↓↓↓
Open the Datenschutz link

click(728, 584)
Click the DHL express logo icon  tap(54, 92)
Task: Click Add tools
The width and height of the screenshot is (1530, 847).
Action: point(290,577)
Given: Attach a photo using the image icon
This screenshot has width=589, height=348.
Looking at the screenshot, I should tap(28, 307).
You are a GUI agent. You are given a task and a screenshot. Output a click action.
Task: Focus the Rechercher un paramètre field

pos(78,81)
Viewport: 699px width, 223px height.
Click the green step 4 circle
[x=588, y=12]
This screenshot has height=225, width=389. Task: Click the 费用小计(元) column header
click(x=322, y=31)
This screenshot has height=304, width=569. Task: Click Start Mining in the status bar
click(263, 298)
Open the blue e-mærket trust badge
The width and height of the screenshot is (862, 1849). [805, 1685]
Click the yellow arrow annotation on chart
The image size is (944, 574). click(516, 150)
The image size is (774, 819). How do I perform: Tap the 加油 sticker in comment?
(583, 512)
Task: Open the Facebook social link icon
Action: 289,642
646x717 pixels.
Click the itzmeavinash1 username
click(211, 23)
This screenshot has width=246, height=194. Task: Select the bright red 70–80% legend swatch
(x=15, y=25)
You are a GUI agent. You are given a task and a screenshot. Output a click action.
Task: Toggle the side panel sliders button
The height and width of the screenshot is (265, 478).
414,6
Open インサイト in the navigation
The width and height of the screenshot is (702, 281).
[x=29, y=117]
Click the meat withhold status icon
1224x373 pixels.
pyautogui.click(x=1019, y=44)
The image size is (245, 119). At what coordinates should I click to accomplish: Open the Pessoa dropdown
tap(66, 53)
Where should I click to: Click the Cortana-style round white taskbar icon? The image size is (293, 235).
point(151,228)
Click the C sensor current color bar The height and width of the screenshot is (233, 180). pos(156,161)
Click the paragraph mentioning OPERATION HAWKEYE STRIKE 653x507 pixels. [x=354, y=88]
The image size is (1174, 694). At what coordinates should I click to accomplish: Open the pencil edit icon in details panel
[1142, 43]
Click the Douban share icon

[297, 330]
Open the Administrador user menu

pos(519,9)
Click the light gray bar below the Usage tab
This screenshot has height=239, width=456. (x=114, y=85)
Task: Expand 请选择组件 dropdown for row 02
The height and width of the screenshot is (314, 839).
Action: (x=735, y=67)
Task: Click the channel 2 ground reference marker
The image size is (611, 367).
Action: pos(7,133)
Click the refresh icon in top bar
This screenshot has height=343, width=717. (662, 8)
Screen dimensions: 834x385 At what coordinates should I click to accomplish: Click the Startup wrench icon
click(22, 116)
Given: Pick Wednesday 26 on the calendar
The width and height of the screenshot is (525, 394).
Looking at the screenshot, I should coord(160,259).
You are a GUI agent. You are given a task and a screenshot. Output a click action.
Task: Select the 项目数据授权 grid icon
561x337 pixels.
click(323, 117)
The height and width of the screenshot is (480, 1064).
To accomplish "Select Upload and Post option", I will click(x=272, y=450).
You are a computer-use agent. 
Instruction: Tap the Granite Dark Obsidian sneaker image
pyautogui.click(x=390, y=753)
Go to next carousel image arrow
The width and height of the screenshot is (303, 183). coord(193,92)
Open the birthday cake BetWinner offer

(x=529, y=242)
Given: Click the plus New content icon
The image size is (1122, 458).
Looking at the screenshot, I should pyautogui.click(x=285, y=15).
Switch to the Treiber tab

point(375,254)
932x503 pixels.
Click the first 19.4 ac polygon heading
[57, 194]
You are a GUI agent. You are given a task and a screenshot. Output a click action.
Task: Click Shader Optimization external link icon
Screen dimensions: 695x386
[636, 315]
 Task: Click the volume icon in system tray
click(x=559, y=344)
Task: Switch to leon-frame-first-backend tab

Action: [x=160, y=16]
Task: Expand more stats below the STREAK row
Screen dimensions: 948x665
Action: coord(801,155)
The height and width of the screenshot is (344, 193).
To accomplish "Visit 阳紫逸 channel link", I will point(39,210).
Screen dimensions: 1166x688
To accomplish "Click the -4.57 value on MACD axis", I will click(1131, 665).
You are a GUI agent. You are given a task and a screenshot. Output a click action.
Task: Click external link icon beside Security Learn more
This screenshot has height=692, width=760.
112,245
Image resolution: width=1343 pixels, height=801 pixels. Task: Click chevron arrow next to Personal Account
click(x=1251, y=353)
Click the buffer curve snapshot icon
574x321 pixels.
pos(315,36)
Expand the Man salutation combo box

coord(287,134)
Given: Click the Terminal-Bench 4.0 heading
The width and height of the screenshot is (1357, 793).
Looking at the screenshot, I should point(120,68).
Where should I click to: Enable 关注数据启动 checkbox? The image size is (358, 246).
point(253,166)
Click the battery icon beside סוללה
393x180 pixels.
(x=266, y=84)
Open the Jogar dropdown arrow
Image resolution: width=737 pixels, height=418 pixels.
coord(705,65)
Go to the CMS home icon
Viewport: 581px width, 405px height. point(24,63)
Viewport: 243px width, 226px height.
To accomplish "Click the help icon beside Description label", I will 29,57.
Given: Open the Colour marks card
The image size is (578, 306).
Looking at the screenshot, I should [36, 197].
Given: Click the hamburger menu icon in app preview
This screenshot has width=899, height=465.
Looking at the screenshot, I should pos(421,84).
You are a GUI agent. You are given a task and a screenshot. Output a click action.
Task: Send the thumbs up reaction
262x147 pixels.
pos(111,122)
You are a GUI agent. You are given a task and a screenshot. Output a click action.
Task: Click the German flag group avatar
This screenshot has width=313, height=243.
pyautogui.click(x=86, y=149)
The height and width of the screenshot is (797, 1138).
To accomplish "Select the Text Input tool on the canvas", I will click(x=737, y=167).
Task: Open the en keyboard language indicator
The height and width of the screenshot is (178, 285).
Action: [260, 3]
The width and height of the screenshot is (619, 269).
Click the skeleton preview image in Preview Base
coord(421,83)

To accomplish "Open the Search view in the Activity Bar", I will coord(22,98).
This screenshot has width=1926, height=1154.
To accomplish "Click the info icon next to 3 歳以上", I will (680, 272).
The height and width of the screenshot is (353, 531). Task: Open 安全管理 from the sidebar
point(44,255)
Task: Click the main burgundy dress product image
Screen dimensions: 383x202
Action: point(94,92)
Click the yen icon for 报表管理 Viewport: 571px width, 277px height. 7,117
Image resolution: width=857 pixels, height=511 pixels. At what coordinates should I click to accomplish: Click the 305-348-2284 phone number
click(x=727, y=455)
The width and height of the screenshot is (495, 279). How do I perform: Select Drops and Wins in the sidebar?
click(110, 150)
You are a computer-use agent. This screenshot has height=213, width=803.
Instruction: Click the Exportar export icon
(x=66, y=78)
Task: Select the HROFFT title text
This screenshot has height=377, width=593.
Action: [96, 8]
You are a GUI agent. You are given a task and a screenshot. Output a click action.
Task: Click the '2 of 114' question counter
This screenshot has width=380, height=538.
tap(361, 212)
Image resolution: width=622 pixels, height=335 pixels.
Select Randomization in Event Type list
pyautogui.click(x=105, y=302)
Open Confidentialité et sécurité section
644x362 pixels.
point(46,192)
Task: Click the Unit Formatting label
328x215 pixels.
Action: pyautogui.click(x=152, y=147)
↑↑↑
Prompt | Please print the records above exactly, leaving nothing out.

Final answer |
Open the Datenschutz link

click(728, 584)
Click the DHL express logo icon  tap(54, 92)
Task: Click Add tools
The width and height of the screenshot is (1530, 847).
Action: point(290,577)
Given: Attach a photo using the image icon
This screenshot has width=589, height=348.
Looking at the screenshot, I should tap(28, 307).
You are a GUI agent. You are given a task and a screenshot. Output a click action.
Task: Focus the Rechercher un paramètre field

pos(78,81)
Viewport: 699px width, 223px height.
Click the green step 4 circle
[x=588, y=12]
This screenshot has height=225, width=389. Task: Click the 费用小计(元) column header
click(x=322, y=31)
This screenshot has height=304, width=569. Task: Click Start Mining in the status bar
click(263, 298)
Open the blue e-mærket trust badge
The width and height of the screenshot is (862, 1849). [805, 1685]
Click the yellow arrow annotation on chart
The image size is (944, 574). click(516, 150)
The image size is (774, 819). How do I perform: Tap the 加油 sticker in comment?
(583, 512)
Task: Open the Facebook social link icon
Action: 289,642
646x717 pixels.
Click the itzmeavinash1 username
click(211, 23)
This screenshot has width=246, height=194. Task: Select the bright red 70–80% legend swatch
(x=15, y=25)
You are a GUI agent. You are given a task and a screenshot. Output a click action.
Task: Toggle the side panel sliders button
The height and width of the screenshot is (265, 478).
414,6
Open インサイト in the navigation
The width and height of the screenshot is (702, 281).
[x=29, y=117]
Click the meat withhold status icon
1224x373 pixels.
pyautogui.click(x=1019, y=44)
The image size is (245, 119). At what coordinates should I click to accomplish: Open the Pessoa dropdown
tap(66, 53)
Where should I click to: Click the Cortana-style round white taskbar icon? The image size is (293, 235).
point(151,228)
Click the C sensor current color bar The height and width of the screenshot is (233, 180). pos(156,161)
Click the paragraph mentioning OPERATION HAWKEYE STRIKE 653x507 pixels. [x=354, y=88]
The image size is (1174, 694). At what coordinates should I click to accomplish: Open the pencil edit icon in details panel
[1142, 43]
Click the Douban share icon

[297, 330]
Open the Administrador user menu

pos(519,9)
Click the light gray bar below the Usage tab
This screenshot has height=239, width=456. (x=114, y=85)
Task: Expand 请选择组件 dropdown for row 02
The height and width of the screenshot is (314, 839).
Action: (x=735, y=67)
Task: Click the channel 2 ground reference marker
The image size is (611, 367).
Action: pos(7,133)
Click the refresh icon in top bar
This screenshot has height=343, width=717. (662, 8)
Screen dimensions: 834x385 At what coordinates should I click to accomplish: Click the Startup wrench icon
click(22, 116)
Given: Pick Wednesday 26 on the calendar
The width and height of the screenshot is (525, 394).
Looking at the screenshot, I should coord(160,259).
You are a GUI agent. You are given a task and a screenshot. Output a click action.
Task: Select the 项目数据授权 grid icon
561x337 pixels.
click(323, 117)
The height and width of the screenshot is (480, 1064).
To accomplish "Select Upload and Post option", I will click(x=272, y=450).
You are a computer-use agent. 
Instruction: Tap the Granite Dark Obsidian sneaker image
pyautogui.click(x=390, y=753)
Go to next carousel image arrow
The width and height of the screenshot is (303, 183). coord(193,92)
Open the birthday cake BetWinner offer

(x=529, y=242)
Given: Click the plus New content icon
The image size is (1122, 458).
Looking at the screenshot, I should pyautogui.click(x=285, y=15).
Switch to the Treiber tab

point(375,254)
932x503 pixels.
Click the first 19.4 ac polygon heading
[57, 194]
You are a GUI agent. You are given a task and a screenshot. Output a click action.
Task: Click Shader Optimization external link icon
Screen dimensions: 695x386
[636, 315]
 Task: Click the volume icon in system tray
click(x=559, y=344)
Task: Switch to leon-frame-first-backend tab

Action: [x=160, y=16]
Task: Expand more stats below the STREAK row
Screen dimensions: 948x665
Action: coord(801,155)
The height and width of the screenshot is (344, 193).
To accomplish "Visit 阳紫逸 channel link", I will point(39,210).
Screen dimensions: 1166x688
To accomplish "Click the -4.57 value on MACD axis", I will click(1131, 665).
You are a GUI agent. You are given a task and a screenshot. Output a click action.
Task: Click external link icon beside Security Learn more
This screenshot has height=692, width=760.
112,245
Image resolution: width=1343 pixels, height=801 pixels. Task: Click chevron arrow next to Personal Account
click(x=1251, y=353)
Click the buffer curve snapshot icon
574x321 pixels.
pos(315,36)
Expand the Man salutation combo box

coord(287,134)
Given: Click the Terminal-Bench 4.0 heading
The width and height of the screenshot is (1357, 793).
Looking at the screenshot, I should point(120,68).
Where should I click to: Enable 关注数据启动 checkbox? The image size is (358, 246).
point(253,166)
Click the battery icon beside סוללה
393x180 pixels.
(x=266, y=84)
Open the Jogar dropdown arrow
Image resolution: width=737 pixels, height=418 pixels.
coord(705,65)
Go to the CMS home icon
Viewport: 581px width, 405px height. point(24,63)
Viewport: 243px width, 226px height.
To accomplish "Click the help icon beside Description label", I will 29,57.
Given: Open the Colour marks card
The image size is (578, 306).
Looking at the screenshot, I should [36, 197].
Given: Click the hamburger menu icon in app preview
This screenshot has width=899, height=465.
Looking at the screenshot, I should pos(421,84).
You are a GUI agent. You are given a task and a screenshot. Output a click action.
Task: Send the thumbs up reaction
262x147 pixels.
pos(111,122)
You are a GUI agent. You are given a task and a screenshot. Output a click action.
Task: Click the German flag group avatar
This screenshot has width=313, height=243.
pyautogui.click(x=86, y=149)
The height and width of the screenshot is (797, 1138).
To accomplish "Select the Text Input tool on the canvas", I will click(x=737, y=167).
Task: Open the en keyboard language indicator
The height and width of the screenshot is (178, 285).
Action: [260, 3]
The width and height of the screenshot is (619, 269).
Click the skeleton preview image in Preview Base
coord(421,83)

To accomplish "Open the Search view in the Activity Bar", I will coord(22,98).
This screenshot has width=1926, height=1154.
To accomplish "Click the info icon next to 3 歳以上", I will (680, 272).
The height and width of the screenshot is (353, 531). Task: Open 安全管理 from the sidebar
point(44,255)
Task: Click the main burgundy dress product image
Screen dimensions: 383x202
Action: point(94,92)
Click the yen icon for 报表管理 Viewport: 571px width, 277px height. 7,117
Image resolution: width=857 pixels, height=511 pixels. At what coordinates should I click to accomplish: Click the 305-348-2284 phone number
click(x=727, y=455)
The width and height of the screenshot is (495, 279). How do I perform: Select Drops and Wins in the sidebar?
click(110, 150)
You are a computer-use agent. This screenshot has height=213, width=803.
Instruction: Click the Exportar export icon
(x=66, y=78)
Task: Select the HROFFT title text
This screenshot has height=377, width=593.
Action: [96, 8]
You are a GUI agent. You are given a task and a screenshot. Output a click action.
Task: Click the '2 of 114' question counter
This screenshot has width=380, height=538.
tap(361, 212)
Image resolution: width=622 pixels, height=335 pixels.
Select Randomization in Event Type list
pyautogui.click(x=105, y=302)
Open Confidentialité et sécurité section
644x362 pixels.
point(46,192)
Task: Click the Unit Formatting label
328x215 pixels.
Action: pyautogui.click(x=152, y=147)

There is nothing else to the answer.